*** Input for this task Section Begins ***

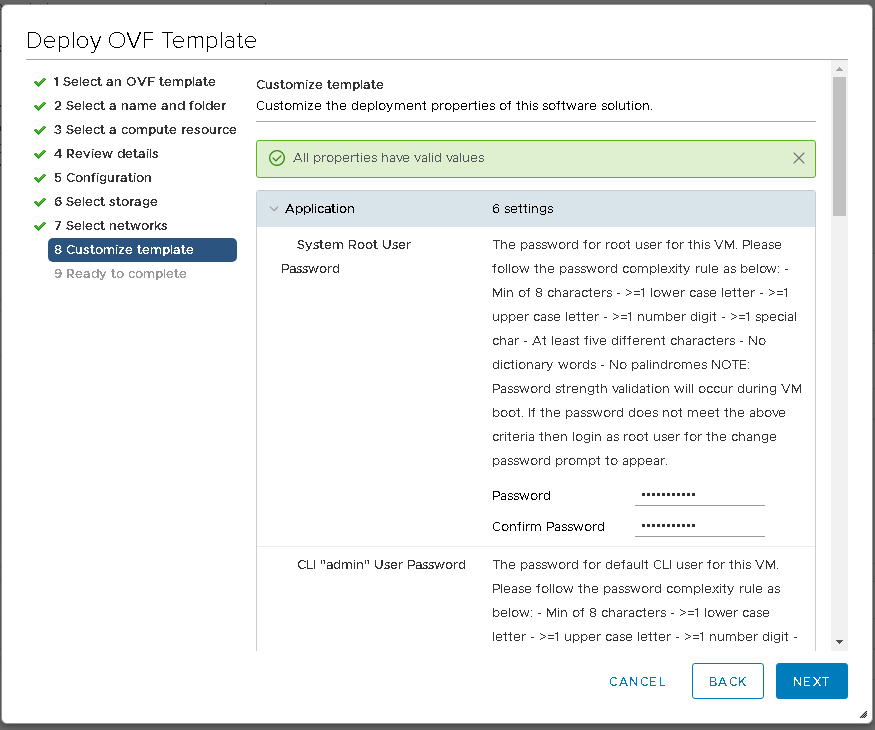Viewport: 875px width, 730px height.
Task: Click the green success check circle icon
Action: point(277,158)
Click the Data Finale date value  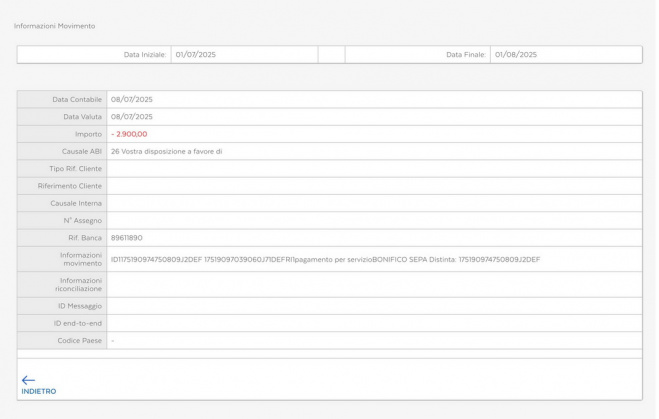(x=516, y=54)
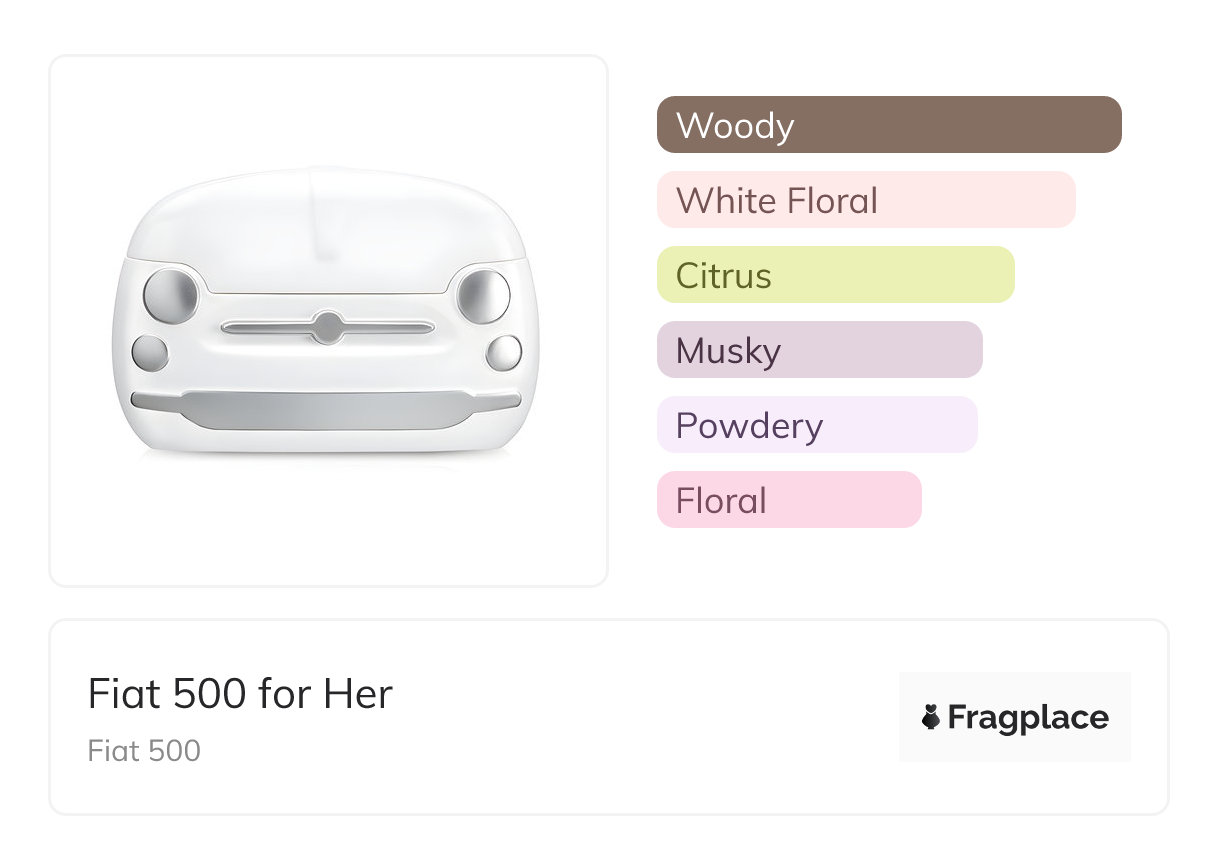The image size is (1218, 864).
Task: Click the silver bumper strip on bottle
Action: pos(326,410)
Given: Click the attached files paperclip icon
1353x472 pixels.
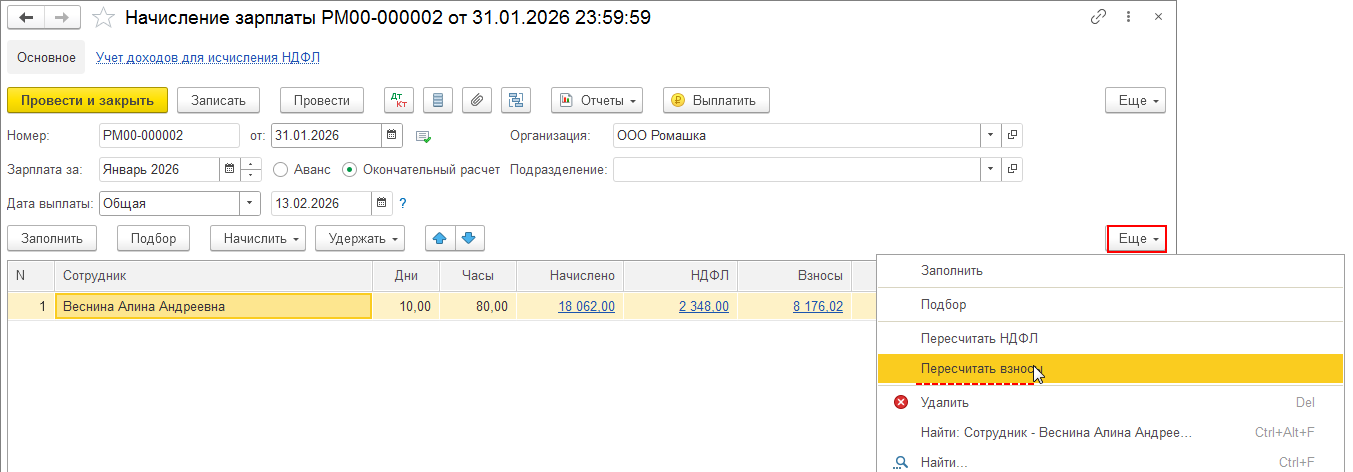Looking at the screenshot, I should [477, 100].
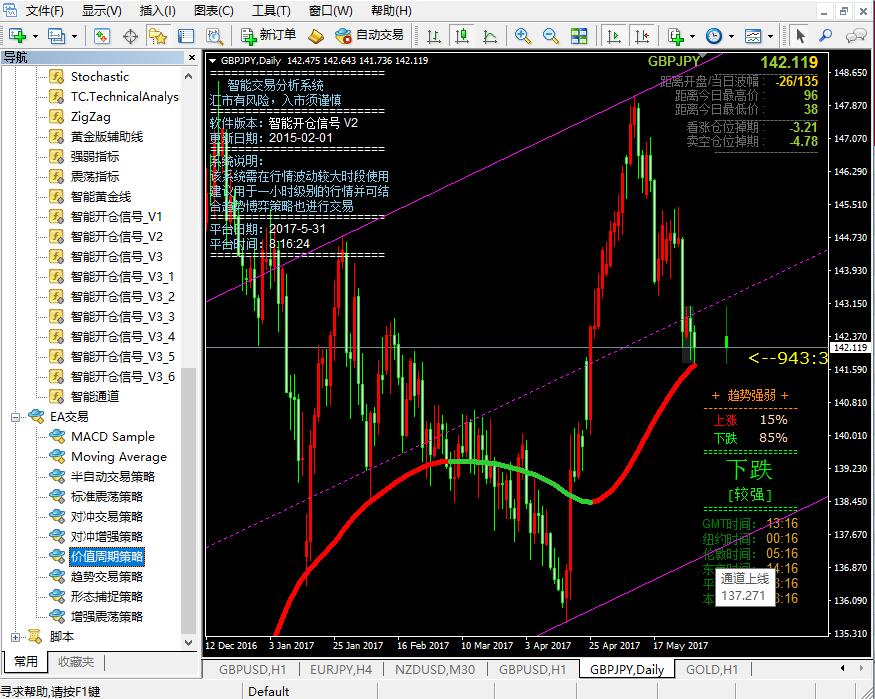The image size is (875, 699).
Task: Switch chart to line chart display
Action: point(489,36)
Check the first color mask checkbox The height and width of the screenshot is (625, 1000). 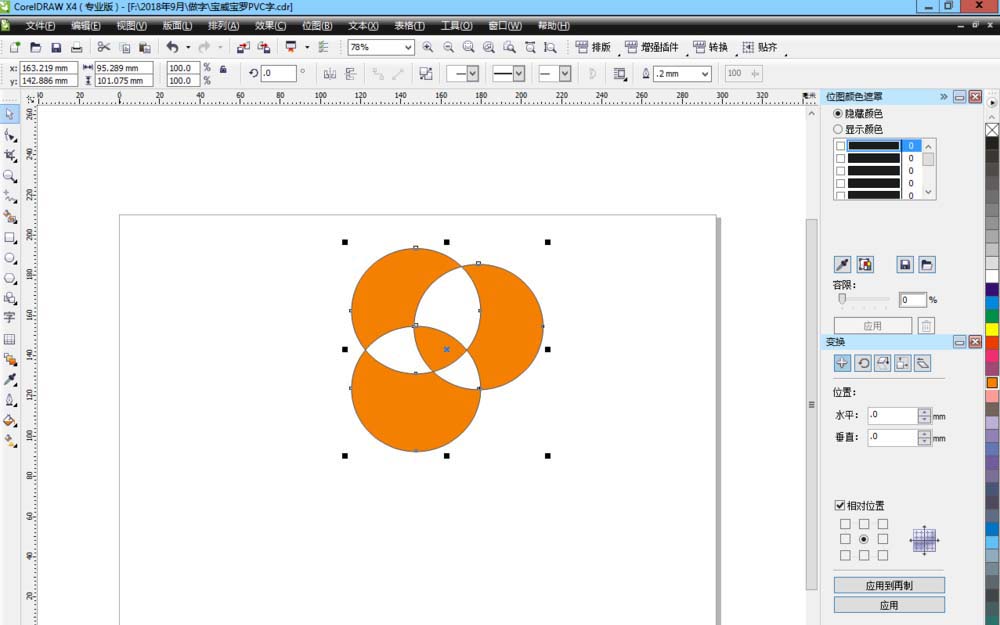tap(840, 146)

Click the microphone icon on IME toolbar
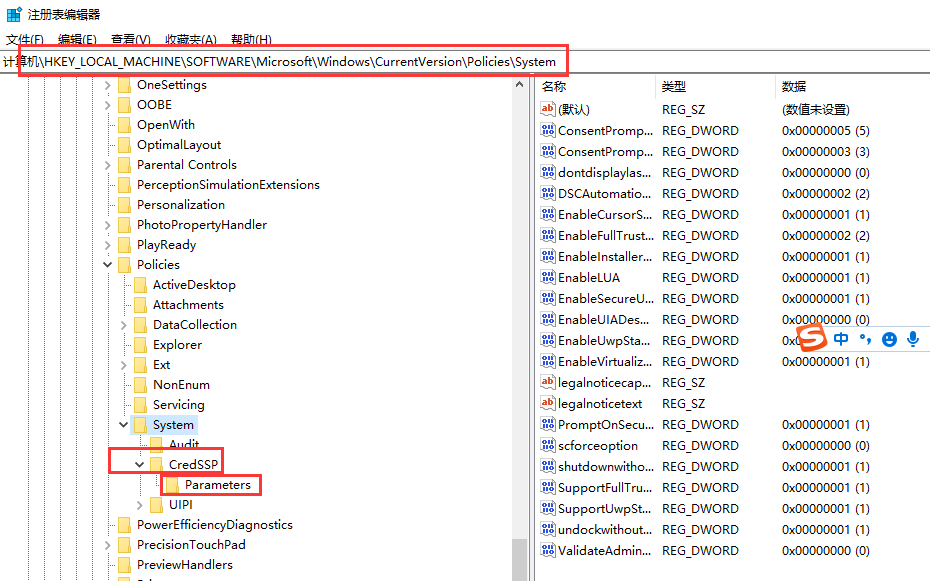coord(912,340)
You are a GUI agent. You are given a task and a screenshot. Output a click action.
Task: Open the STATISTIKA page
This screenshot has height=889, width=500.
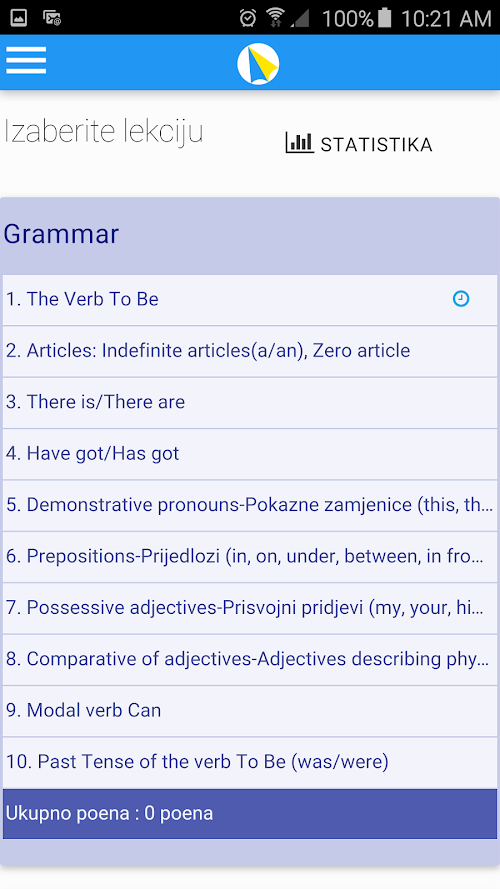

*** Input for this task Section Ends ***

◆ **Assignment**:
An acceptable answer consists of the lines above from the one holding "Click the microphone icon on IME toolbar" to the end of the data, repeated exactly and containing no pictures.

◆ **Answer for this exercise**:
Click the microphone icon on IME toolbar
coord(912,340)
You are a GUI agent. You are given a task and a screenshot. Output a click action.
Task: Open the STATISTIKA page
This screenshot has height=889, width=500.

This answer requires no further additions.